_Exercise aim:_ Nothing in the records may be changed; retype them in full.
Segment Start: Source data
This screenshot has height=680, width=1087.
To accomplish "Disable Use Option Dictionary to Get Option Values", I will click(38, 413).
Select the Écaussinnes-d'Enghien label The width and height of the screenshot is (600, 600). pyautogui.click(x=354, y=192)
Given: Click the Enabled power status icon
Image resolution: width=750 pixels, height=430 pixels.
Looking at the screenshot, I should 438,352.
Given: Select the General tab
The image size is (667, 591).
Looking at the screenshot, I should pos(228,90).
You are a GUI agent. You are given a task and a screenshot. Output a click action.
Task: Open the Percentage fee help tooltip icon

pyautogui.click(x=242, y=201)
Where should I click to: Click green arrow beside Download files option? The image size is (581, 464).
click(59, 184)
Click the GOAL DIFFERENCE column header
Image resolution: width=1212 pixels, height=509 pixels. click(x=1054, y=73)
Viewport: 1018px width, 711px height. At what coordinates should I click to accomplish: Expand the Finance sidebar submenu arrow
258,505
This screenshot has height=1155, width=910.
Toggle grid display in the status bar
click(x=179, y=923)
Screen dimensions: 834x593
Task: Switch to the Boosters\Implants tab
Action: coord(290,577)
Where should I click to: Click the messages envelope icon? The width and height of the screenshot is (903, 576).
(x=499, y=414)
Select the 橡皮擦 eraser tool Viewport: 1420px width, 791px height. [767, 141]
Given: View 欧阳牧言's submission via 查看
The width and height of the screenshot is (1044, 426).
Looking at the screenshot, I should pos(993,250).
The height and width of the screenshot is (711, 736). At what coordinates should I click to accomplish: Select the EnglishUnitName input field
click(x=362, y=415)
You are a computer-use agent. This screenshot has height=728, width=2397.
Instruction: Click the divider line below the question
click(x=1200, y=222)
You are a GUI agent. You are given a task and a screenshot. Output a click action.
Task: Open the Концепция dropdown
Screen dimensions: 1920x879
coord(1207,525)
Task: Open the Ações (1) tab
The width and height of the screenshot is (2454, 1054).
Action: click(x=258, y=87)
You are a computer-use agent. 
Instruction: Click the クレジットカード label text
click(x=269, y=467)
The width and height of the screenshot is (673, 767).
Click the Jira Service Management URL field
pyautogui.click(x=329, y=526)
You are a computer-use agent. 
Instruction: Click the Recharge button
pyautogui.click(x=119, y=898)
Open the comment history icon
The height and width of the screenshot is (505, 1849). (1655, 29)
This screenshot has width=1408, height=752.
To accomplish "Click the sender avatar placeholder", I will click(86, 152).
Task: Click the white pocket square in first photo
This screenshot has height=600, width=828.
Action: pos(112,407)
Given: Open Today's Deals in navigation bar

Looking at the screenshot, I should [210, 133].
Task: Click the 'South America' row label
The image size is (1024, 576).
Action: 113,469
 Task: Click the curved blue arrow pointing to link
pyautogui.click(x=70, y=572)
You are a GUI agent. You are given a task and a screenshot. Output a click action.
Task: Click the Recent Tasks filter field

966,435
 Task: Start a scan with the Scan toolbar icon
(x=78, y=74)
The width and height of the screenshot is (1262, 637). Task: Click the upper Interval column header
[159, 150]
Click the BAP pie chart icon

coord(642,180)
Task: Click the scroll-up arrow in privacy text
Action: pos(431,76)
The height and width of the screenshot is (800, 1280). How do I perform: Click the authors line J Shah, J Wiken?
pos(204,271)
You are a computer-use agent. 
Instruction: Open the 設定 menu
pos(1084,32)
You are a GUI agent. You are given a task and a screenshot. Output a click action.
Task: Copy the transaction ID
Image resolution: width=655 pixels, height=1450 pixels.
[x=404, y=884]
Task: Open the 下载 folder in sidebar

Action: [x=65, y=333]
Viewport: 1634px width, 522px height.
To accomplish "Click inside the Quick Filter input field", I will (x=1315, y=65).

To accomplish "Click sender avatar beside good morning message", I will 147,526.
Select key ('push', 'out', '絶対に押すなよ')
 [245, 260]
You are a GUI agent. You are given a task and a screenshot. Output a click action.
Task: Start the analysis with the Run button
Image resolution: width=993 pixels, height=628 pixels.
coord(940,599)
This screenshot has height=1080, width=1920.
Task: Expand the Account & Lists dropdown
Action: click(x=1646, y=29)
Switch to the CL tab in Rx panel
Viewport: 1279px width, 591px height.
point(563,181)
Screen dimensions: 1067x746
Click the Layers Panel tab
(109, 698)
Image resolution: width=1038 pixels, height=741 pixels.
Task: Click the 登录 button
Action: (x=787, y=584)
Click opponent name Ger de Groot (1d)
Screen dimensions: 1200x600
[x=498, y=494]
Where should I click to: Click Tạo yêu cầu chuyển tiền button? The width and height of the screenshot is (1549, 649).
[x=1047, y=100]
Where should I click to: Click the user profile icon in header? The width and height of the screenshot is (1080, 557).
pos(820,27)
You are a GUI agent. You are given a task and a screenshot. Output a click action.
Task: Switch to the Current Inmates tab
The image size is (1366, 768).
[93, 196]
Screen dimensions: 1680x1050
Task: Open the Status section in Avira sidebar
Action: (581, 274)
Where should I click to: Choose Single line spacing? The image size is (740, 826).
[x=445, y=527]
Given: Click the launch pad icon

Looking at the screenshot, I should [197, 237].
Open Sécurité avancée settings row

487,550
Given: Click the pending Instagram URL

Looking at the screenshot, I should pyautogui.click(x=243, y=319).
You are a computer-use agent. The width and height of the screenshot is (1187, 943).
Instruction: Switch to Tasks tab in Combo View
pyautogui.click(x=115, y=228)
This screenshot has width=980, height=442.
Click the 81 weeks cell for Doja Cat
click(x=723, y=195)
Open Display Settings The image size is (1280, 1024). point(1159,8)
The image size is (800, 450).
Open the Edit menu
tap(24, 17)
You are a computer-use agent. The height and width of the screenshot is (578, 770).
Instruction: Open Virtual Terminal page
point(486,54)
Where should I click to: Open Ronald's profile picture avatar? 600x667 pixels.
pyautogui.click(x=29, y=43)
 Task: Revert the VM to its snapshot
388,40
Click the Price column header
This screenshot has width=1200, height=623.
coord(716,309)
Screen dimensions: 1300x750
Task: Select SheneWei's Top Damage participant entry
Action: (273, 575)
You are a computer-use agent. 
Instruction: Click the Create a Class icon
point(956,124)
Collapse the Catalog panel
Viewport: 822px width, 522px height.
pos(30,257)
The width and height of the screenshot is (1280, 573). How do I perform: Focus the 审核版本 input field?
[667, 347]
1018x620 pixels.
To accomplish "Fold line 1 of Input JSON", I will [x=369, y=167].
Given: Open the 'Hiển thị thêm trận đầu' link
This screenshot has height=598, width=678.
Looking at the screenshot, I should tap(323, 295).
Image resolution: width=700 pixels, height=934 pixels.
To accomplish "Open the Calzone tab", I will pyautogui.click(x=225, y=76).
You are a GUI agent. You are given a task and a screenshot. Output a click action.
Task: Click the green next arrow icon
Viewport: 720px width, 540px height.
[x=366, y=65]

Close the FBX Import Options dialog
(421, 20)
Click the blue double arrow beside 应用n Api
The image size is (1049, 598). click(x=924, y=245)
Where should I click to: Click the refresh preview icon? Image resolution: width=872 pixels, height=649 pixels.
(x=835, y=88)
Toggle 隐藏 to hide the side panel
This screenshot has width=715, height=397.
Segment End: Source data
_Solution to the exercise:_
This screenshot has height=680, width=1087.
To accomplish "Disable Use Option Dictionary to Get Option Values", I will click(38, 413).
Select the Écaussinnes-d'Enghien label The width and height of the screenshot is (600, 600). pyautogui.click(x=354, y=192)
Given: Click the Enabled power status icon
Image resolution: width=750 pixels, height=430 pixels.
Looking at the screenshot, I should 438,352.
Given: Select the General tab
The image size is (667, 591).
Looking at the screenshot, I should pos(228,90).
You are a GUI agent. You are given a task and a screenshot. Output a click action.
Task: Open the Percentage fee help tooltip icon

pyautogui.click(x=242, y=201)
Where should I click to: Click green arrow beside Download files option? The image size is (581, 464).
click(59, 184)
Click the GOAL DIFFERENCE column header
Image resolution: width=1212 pixels, height=509 pixels. click(x=1054, y=73)
Viewport: 1018px width, 711px height. At what coordinates should I click to accomplish: Expand the Finance sidebar submenu arrow
258,505
This screenshot has height=1155, width=910.
Toggle grid display in the status bar
click(x=179, y=923)
Screen dimensions: 834x593
Task: Switch to the Boosters\Implants tab
Action: coord(290,577)
Where should I click to: Click the messages envelope icon? The width and height of the screenshot is (903, 576).
(x=499, y=414)
Select the 橡皮擦 eraser tool Viewport: 1420px width, 791px height. [767, 141]
Given: View 欧阳牧言's submission via 查看
The width and height of the screenshot is (1044, 426).
Looking at the screenshot, I should pos(993,250).
The height and width of the screenshot is (711, 736). At what coordinates should I click to accomplish: Select the EnglishUnitName input field
click(x=362, y=415)
You are a computer-use agent. This screenshot has height=728, width=2397.
Instruction: Click the divider line below the question
click(x=1200, y=222)
You are a GUI agent. You are given a task and a screenshot. Output a click action.
Task: Open the Концепция dropdown
Screen dimensions: 1920x879
coord(1207,525)
Task: Open the Ações (1) tab
The width and height of the screenshot is (2454, 1054).
Action: click(x=258, y=87)
You are a computer-use agent. 
Instruction: Click the クレジットカード label text
click(x=269, y=467)
The width and height of the screenshot is (673, 767).
Click the Jira Service Management URL field
pyautogui.click(x=329, y=526)
You are a computer-use agent. 
Instruction: Click the Recharge button
pyautogui.click(x=119, y=898)
Open the comment history icon
The height and width of the screenshot is (505, 1849). (1655, 29)
This screenshot has width=1408, height=752.
To accomplish "Click the sender avatar placeholder", I will click(86, 152).
Task: Click the white pocket square in first photo
This screenshot has height=600, width=828.
Action: pos(112,407)
Given: Open Today's Deals in navigation bar

Looking at the screenshot, I should [210, 133].
Task: Click the 'South America' row label
The image size is (1024, 576).
Action: 113,469
 Task: Click the curved blue arrow pointing to link
pyautogui.click(x=70, y=572)
You are a GUI agent. You are given a task and a screenshot. Output a click action.
Task: Click the Recent Tasks filter field

966,435
 Task: Start a scan with the Scan toolbar icon
(x=78, y=74)
The width and height of the screenshot is (1262, 637). Task: Click the upper Interval column header
[159, 150]
Click the BAP pie chart icon

coord(642,180)
Task: Click the scroll-up arrow in privacy text
Action: pos(431,76)
The height and width of the screenshot is (800, 1280). How do I perform: Click the authors line J Shah, J Wiken?
pos(204,271)
You are a computer-use agent. 
Instruction: Open the 設定 menu
pos(1084,32)
You are a GUI agent. You are given a task and a screenshot. Output a click action.
Task: Copy the transaction ID
Image resolution: width=655 pixels, height=1450 pixels.
[x=404, y=884]
Task: Open the 下载 folder in sidebar

Action: [x=65, y=333]
Viewport: 1634px width, 522px height.
To accomplish "Click inside the Quick Filter input field", I will (x=1315, y=65).

To accomplish "Click sender avatar beside good morning message", I will 147,526.
Select key ('push', 'out', '絶対に押すなよ')
 [245, 260]
You are a GUI agent. You are given a task and a screenshot. Output a click action.
Task: Start the analysis with the Run button
Image resolution: width=993 pixels, height=628 pixels.
coord(940,599)
This screenshot has height=1080, width=1920.
Task: Expand the Account & Lists dropdown
Action: click(x=1646, y=29)
Switch to the CL tab in Rx panel
Viewport: 1279px width, 591px height.
point(563,181)
Screen dimensions: 1067x746
Click the Layers Panel tab
(109, 698)
Image resolution: width=1038 pixels, height=741 pixels.
Task: Click the 登录 button
Action: (x=787, y=584)
Click opponent name Ger de Groot (1d)
Screen dimensions: 1200x600
[x=498, y=494]
Where should I click to: Click Tạo yêu cầu chuyển tiền button? The width and height of the screenshot is (1549, 649).
[x=1047, y=100]
Where should I click to: Click the user profile icon in header? The width and height of the screenshot is (1080, 557).
pos(820,27)
You are a GUI agent. You are given a task and a screenshot. Output a click action.
Task: Switch to the Current Inmates tab
The image size is (1366, 768).
[93, 196]
Screen dimensions: 1680x1050
Task: Open the Status section in Avira sidebar
Action: (581, 274)
Where should I click to: Choose Single line spacing? The image size is (740, 826).
[x=445, y=527]
Given: Click the launch pad icon

Looking at the screenshot, I should [197, 237].
Open Sécurité avancée settings row

487,550
Given: Click the pending Instagram URL

Looking at the screenshot, I should pyautogui.click(x=243, y=319).
You are a computer-use agent. The width and height of the screenshot is (1187, 943).
Instruction: Switch to Tasks tab in Combo View
pyautogui.click(x=115, y=228)
This screenshot has width=980, height=442.
Click the 81 weeks cell for Doja Cat
click(x=723, y=195)
Open Display Settings The image size is (1280, 1024). point(1159,8)
The image size is (800, 450).
Open the Edit menu
tap(24, 17)
You are a computer-use agent. The height and width of the screenshot is (578, 770).
Instruction: Open Virtual Terminal page
point(486,54)
Where should I click to: Open Ronald's profile picture avatar? 600x667 pixels.
pyautogui.click(x=29, y=43)
 Task: Revert the VM to its snapshot
388,40
Click the Price column header
This screenshot has width=1200, height=623.
coord(716,309)
Screen dimensions: 1300x750
Task: Select SheneWei's Top Damage participant entry
Action: (273, 575)
You are a computer-use agent. 
Instruction: Click the Create a Class icon
point(956,124)
Collapse the Catalog panel
Viewport: 822px width, 522px height.
pos(30,257)
The width and height of the screenshot is (1280, 573). How do I perform: Focus the 审核版本 input field?
[667, 347]
1018x620 pixels.
To accomplish "Fold line 1 of Input JSON", I will [x=369, y=167].
Given: Open the 'Hiển thị thêm trận đầu' link
This screenshot has height=598, width=678.
Looking at the screenshot, I should tap(323, 295).
Image resolution: width=700 pixels, height=934 pixels.
To accomplish "Open the Calzone tab", I will pyautogui.click(x=225, y=76).
You are a GUI agent. You are given a task and a screenshot. Output a click action.
Task: Click the green next arrow icon
Viewport: 720px width, 540px height.
[x=366, y=65]

Close the FBX Import Options dialog
(421, 20)
Click the blue double arrow beside 应用n Api
The image size is (1049, 598). click(x=924, y=245)
Where should I click to: Click the refresh preview icon? Image resolution: width=872 pixels, height=649 pixels.
(x=835, y=88)
Toggle 隐藏 to hide the side panel
This screenshot has width=715, height=397.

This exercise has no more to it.